報告

 今日、嬉しい報告を聞いた。
 2週間くらい前に、両親に連れられてきた女子中学生がいた。新米不登校で、心配した親が息子の診療所を訪ねた。その少し前に、漢方の処方箋をもって来た母親に、お嬢さんのお役に立てる漢方薬もあるかもしれないから息子に相談したらと勧めていたのだ。そこで息子を訪ねたのだが、息子が僕のところに行くように勧めたらしい。
 元々息子の患者さんだから、僕が勝手に治療をするのがはばかれるから行くように勧めたのに結局は戻ってきた。無駄なことをさせてしまった。ご両親は当然お嬢さんを学校に行かせたい。で、お嬢さんはと言うと・・・
 お嬢さんの正直な気持ちを聞いた。色々な思いを教えてくれた。中学生ともなると結構話す事が出来て、楽しかった。と言うのはその子の本来持っている性格か、話していてとても相手を心地よくさせる力が強いことを感じた。本来なら問診をして処方を決めればいいのだが、親の前でいっぱい話をした。そして途中から僕は気がついた。この子を治すなどと言うのはおこがましくて、今もっている個性を是非持ち続けて欲しいと思ったのだ。何も変える必要はなく、何も変ってほしくないと思った。このままの個性を持ち続けることが出来ればこの子はどれだけの人たちを将来幸せにするのだろうと思った。

### 提供された項目
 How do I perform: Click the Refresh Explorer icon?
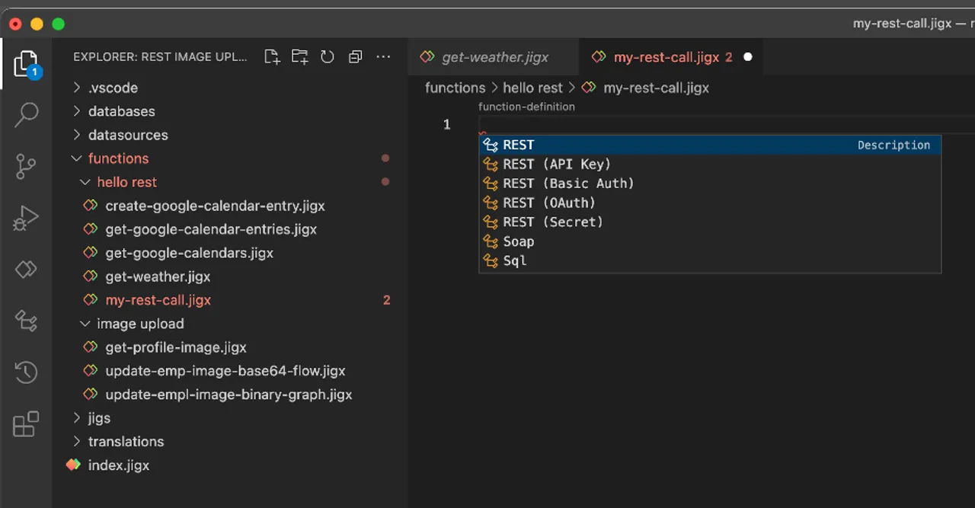[327, 56]
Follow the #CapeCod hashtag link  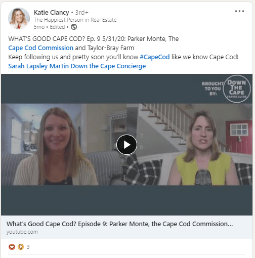pyautogui.click(x=155, y=57)
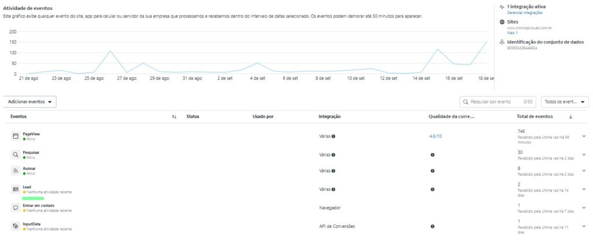Open the Adicionar eventos dropdown
Image resolution: width=593 pixels, height=241 pixels.
point(30,102)
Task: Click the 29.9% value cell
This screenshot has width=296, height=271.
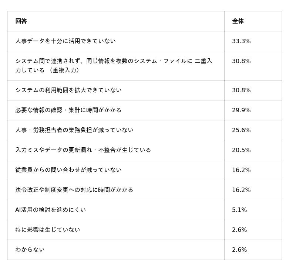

### 課題の内容
A) 本文から、「思った」で終わる文（「思ったのだ」で終わるものも含む）をすべて、出てくる順に書き出してください。
B) 本文の「今日、嬉しい報告を聞いた。」から「幸せにするのだろうと思った。」までを、一字も変えずに書き写してください。

### 解答（順番どおり）
A)
この子を治すなどと言うのはおこがましくて、今もっている個性を是非持ち続けて欲しいと思ったのだ。
何も変える必要はなく、何も変ってほしくないと思った。
このままの個性を持ち続けることが出来ればこの子はどれだけの人たちを将来幸せにするのだろうと思った。

B)
今日、嬉しい報告を聞いた。
 2週間くらい前に、両親に連れられてきた女子中学生がいた。新米不登校で、心配した親が息子の診療所を訪ねた。その少し前に、漢方の処方箋をもって来た母親に、お嬢さんのお役に立てる漢方薬もあるかもしれないから息子に相談したらと勧めていたのだ。そこで息子を訪ねたのだが、息子が僕のところに行くように勧めたらしい。
 元々息子の患者さんだから、僕が勝手に治療をするのがはばかれるから行くように勧めたのに結局は戻ってきた。無駄なことをさせてしまった。ご両親は当然お嬢さんを学校に行かせたい。で、お嬢さんはと言うと・・・
 お嬢さんの正直な気持ちを聞いた。色々な思いを教えてくれた。中学生ともなると結構話す事が出来て、楽しかった。と言うのはその子の本来持っている性格か、話していてとても相手を心地よくさせる力が強いことを感じた。本来なら問診をして処方を決めればいいのだが、親の前でいっぱい話をした。そして途中から僕は気がついた。この子を治すなどと言うのはおこがましくて、今もっている個性を是非持ち続けて欲しいと思ったのだ。何も変える必要はなく、何も変ってほしくないと思った。このままの個性を持ち続けることが出来ればこの子はどれだけの人たちを将来幸せにするのだろうと思った。